In 2005, Ricky Davis was convicted of second-degree murder for stabbing to death his roommate, 54-year-old magazine columnist Jane Hylton.
Davis was sentenced to 16 years in jail. But two years before his jail time was completed, new DNA technology determined the Californian man was innocent. He had been wrongly convicted and served time for a crime he did not commit.
On Thursday, after 14 years in prison, Davis was exonerated by and walked free into the arms of his friends and family.
It was all thanks to genetic genealogy – the union of DNA analysis and family-tree research.
Here is what happened in the original case, and how genetic genealogy has been used to set an innocent man free.
The murder of Jane Hylton.
On July 7, 1985, Jane Hylton’s body was found battered and breathless in her Californian home, where she lived with her 13-year-old daughter as well as Ricky Davis and Davis’ then-girlfriend, Connie Dahl.
In the early hours of the morning, police arrived to the crime scene where Davis, Dahl and Hylton’s daughter were all present, according to the Innocence Project.

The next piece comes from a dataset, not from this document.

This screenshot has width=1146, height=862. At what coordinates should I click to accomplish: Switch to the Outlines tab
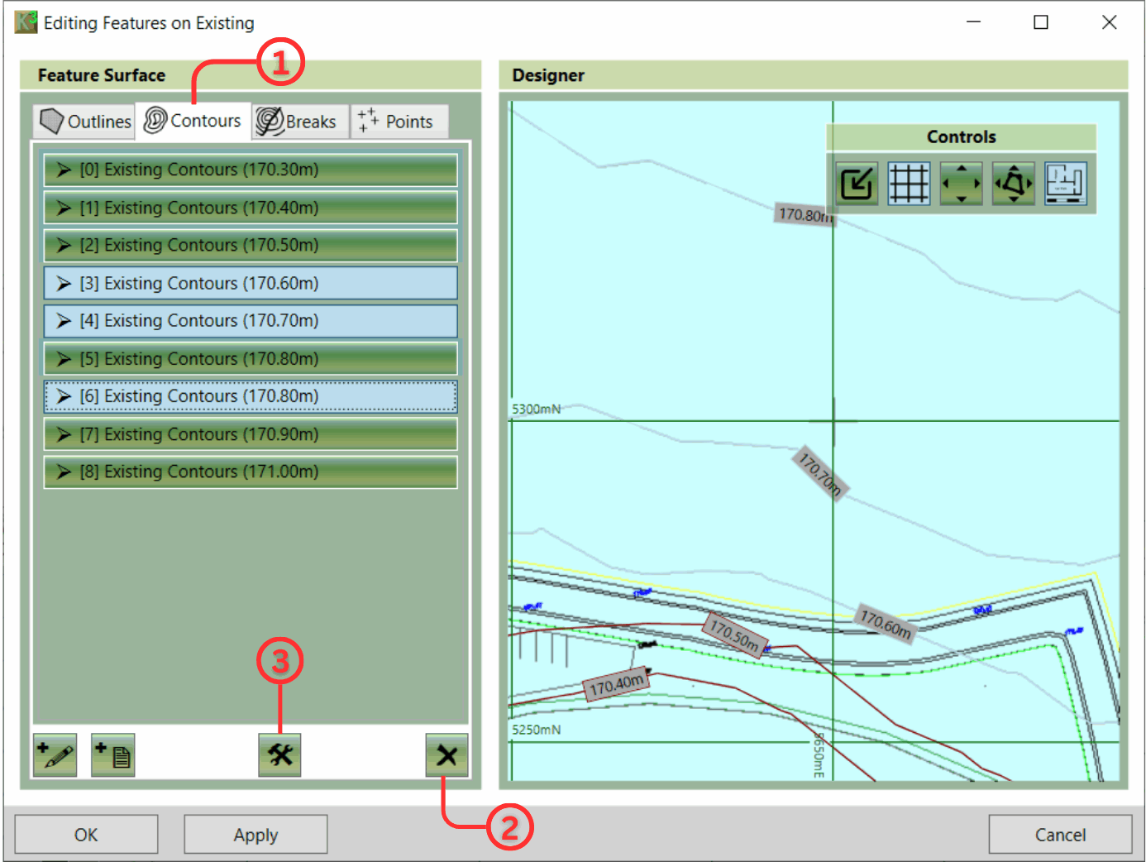(x=85, y=122)
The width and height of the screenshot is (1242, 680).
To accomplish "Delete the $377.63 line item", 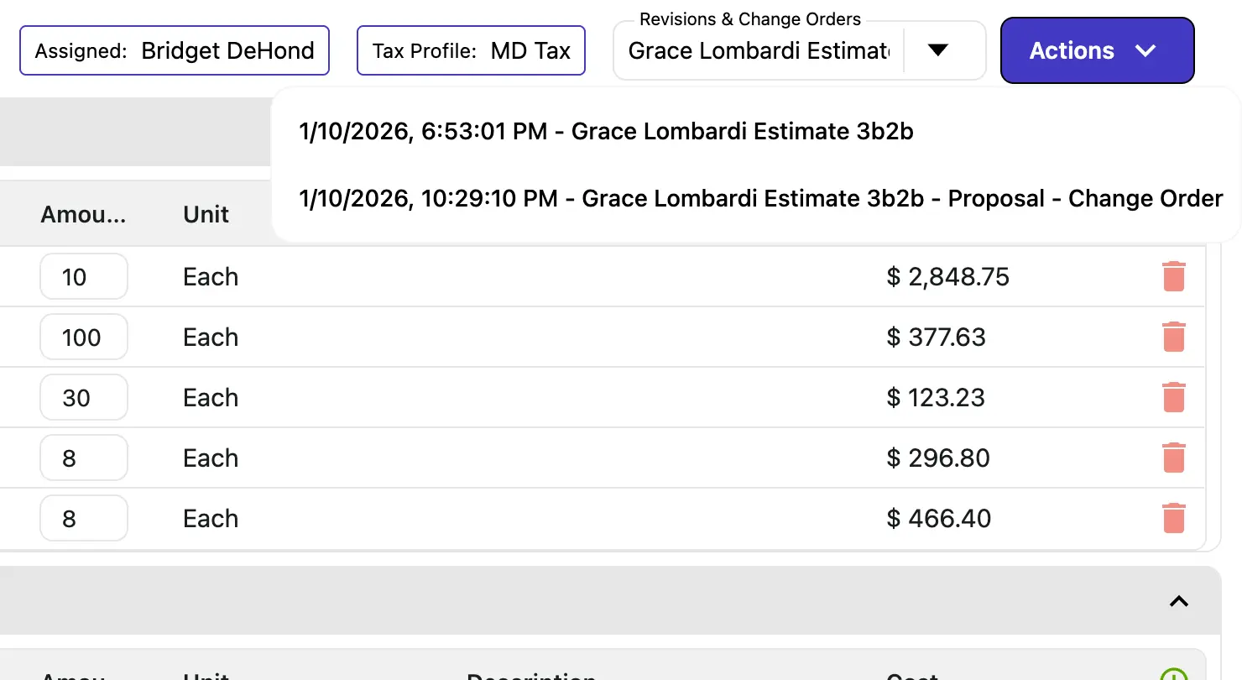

The couple had been to a party that night, returning home around 3:30am, where they found the teenage daughter outside the home. She said she had been with some boys and was worried her mother would be upset because of how late it was.
As the three went inside, they instantly saw blood throughout the hallway, before finding Jane Hylton’s body on the bed in the master bedroom. She was dead. Davis and Dahl immediately called 911.